Wunsch nach Anonymität wurde missachtet

Szene aus einer Verfilmung eines Elena-Ferrante-Romans.
Szene aus einer Verfilmung eines Elena-Ferrante-Romans. © imago
Maike Albath im Gespräch mit Marietta Schwarz · 02.10.2016
Lange wurde spekuliert, wer sich hinter dem Pseudonym der Besteller-Autorin Elena Ferrante verbirgt. Nun scheinen Journalisten das Geheimnis gelüftet zu haben. Doch warum haben sie den Wunsch der Autorin nach Anonymität nicht respektiert?
Mehr als zwei Jahrzehnte hat die Literaturwelt gerätselt, wer sich hinter dem Pseudonym von Elena Ferrante verbirgt.

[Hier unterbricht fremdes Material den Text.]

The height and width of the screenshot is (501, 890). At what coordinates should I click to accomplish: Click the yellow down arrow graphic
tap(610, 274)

Jener italienischen Autorin, die mit ihren Büchern in den letzten zwei, drei Jahren auch weltweit erfolgreich ist. Auf Deutsch ist gerade der erste Teil ihres Bestsellers "L’amica geniale", "Meine geniale Freundin", erscheinen.
Doch je größer die Erfolge wurden, desto größer die Neugier auf die wahre Schriftstellerin dahinter. Nun wurde in der "Frankfurter Allgemeine Sonntagszeitung" das Rätsel gelüftet: Angeblich soll sich die Übersetzerin Anita Raja dahinter verbergen, das hat ein internationales Rechercheteam herausgefunden.

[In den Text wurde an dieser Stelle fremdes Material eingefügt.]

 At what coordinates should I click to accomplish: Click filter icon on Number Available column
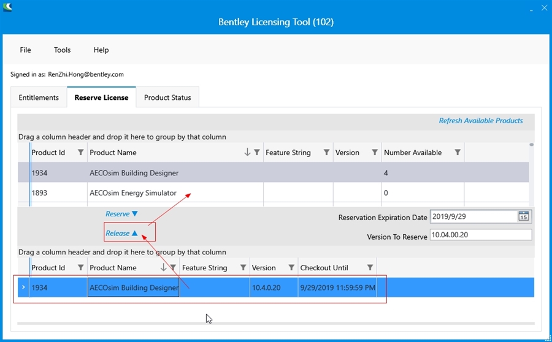click(x=457, y=153)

Die Entscheidung, die Identität der Schriftstellerin preiszugeben, sei allerdings sehr fragwürdig, sagt Literaturkritikerin und Italien-Expertin Maike Albath. Schließlich sei es der ausdrückliche Wunsch der Autorin gewesen, anonym zu bleiben. Die Anonymität galt als zentrales Element in ihrem Schaffensprozess, als Voraussetzung für ihre Kreativität.

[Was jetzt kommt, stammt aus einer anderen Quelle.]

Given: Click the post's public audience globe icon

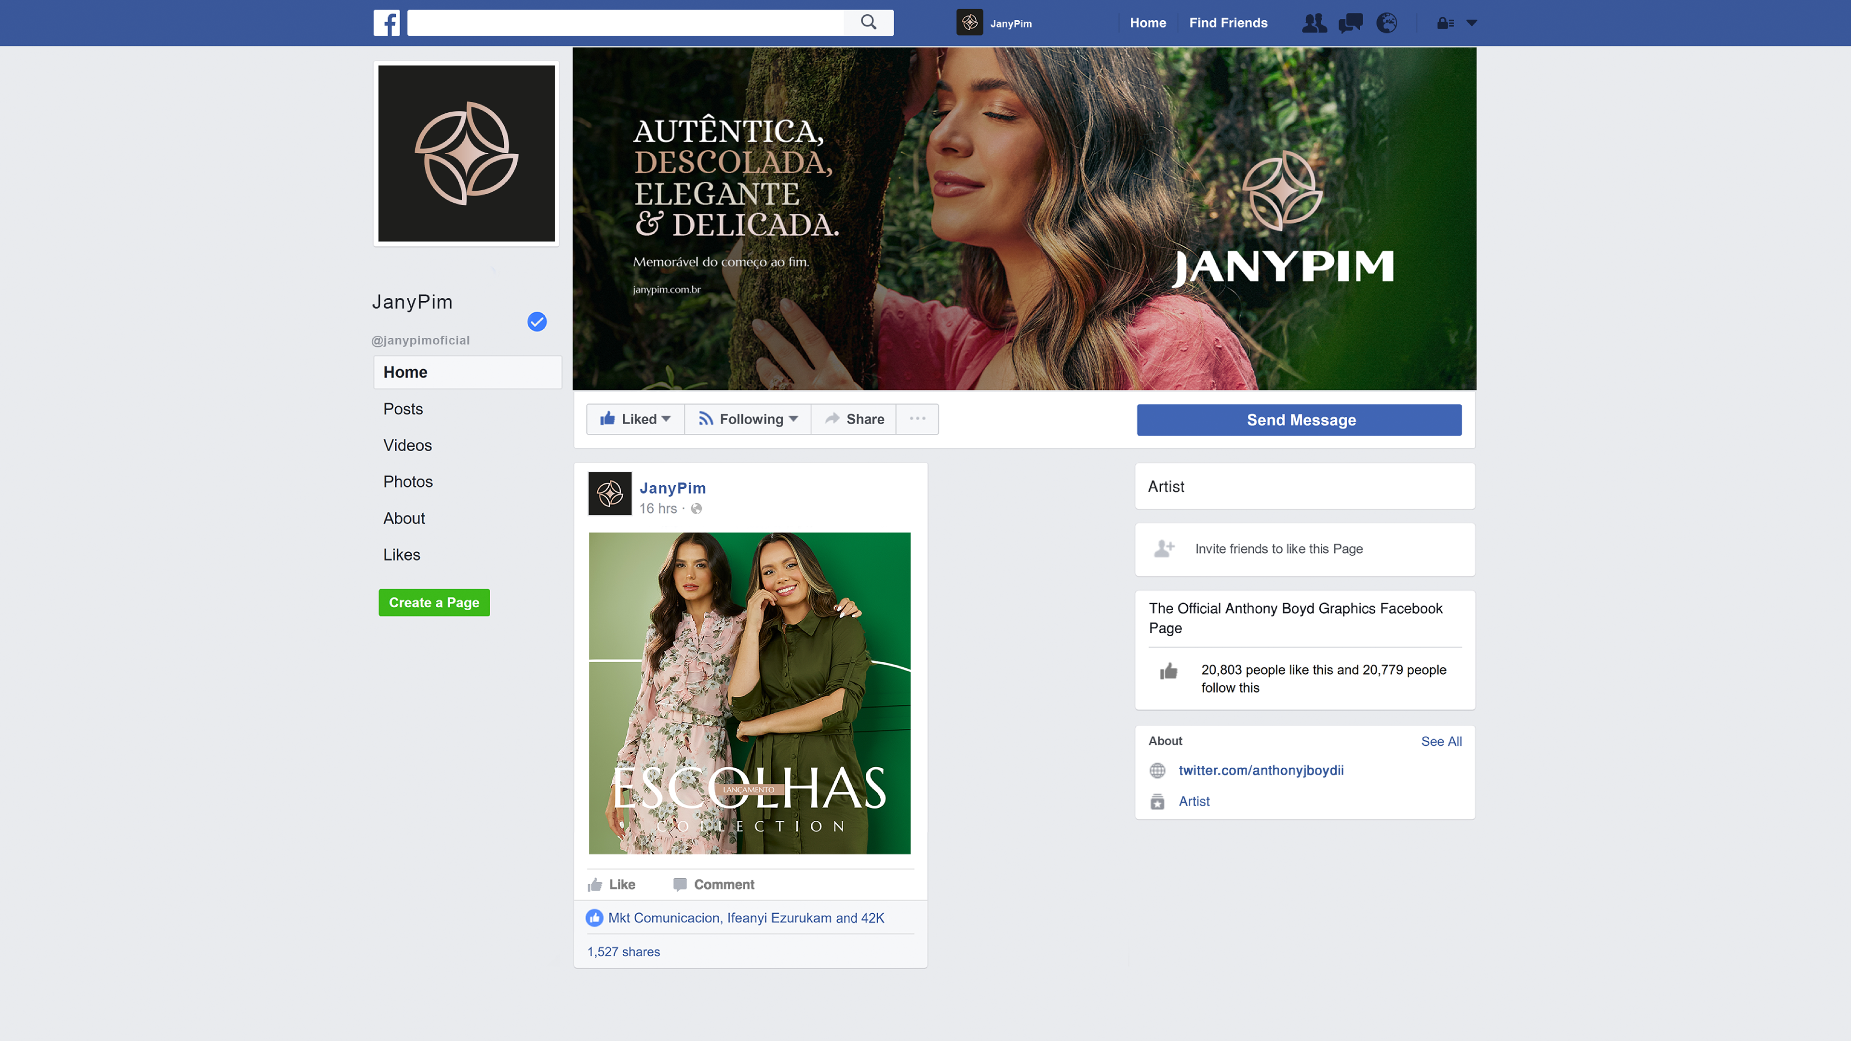Looking at the screenshot, I should click(696, 509).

Bilanzen und Geldflüsse sollen Identität belegen

Wenn man den Enthüllungsartikel ließt, könnte man allerdings fast den Eindruck gewinnen, es sei eine Hochstaplerin oder Betrügerin entlarvt worden. Der italienische Wirtschaftjournalist Claudio Gatti, der für eine italienische Wirtschaftszeitung arbeitet, hat sich die Bilanzen des Verlages von Elena Ferrante angesehen. Durch den Geldfluss meint er nachweisen zu können, was schon zuvor lange gemutmaßt wurde: dass die Übersetzerin Anita Raja sich hinter dem Pseudonym verbringt.
Aber nicht nur das: Gatti führt in dem Artikel genau auf, welche Immobilien die Autorin besitze - und spekuliert über ihre Einkünfte, so als habe die Autorin etwas Unrechtes getan, das es nachzuweisen gilt. In dem Moment, in dem das wirtschaftliche Interesse steigt, scheint der Wunsch der Autorin, anonym zu bleiben, nicht mehr respektiert worden zu sein.
Bisher gibt es keine Stellungnahme vonseiten des Verlages oder der Autorin. (lk)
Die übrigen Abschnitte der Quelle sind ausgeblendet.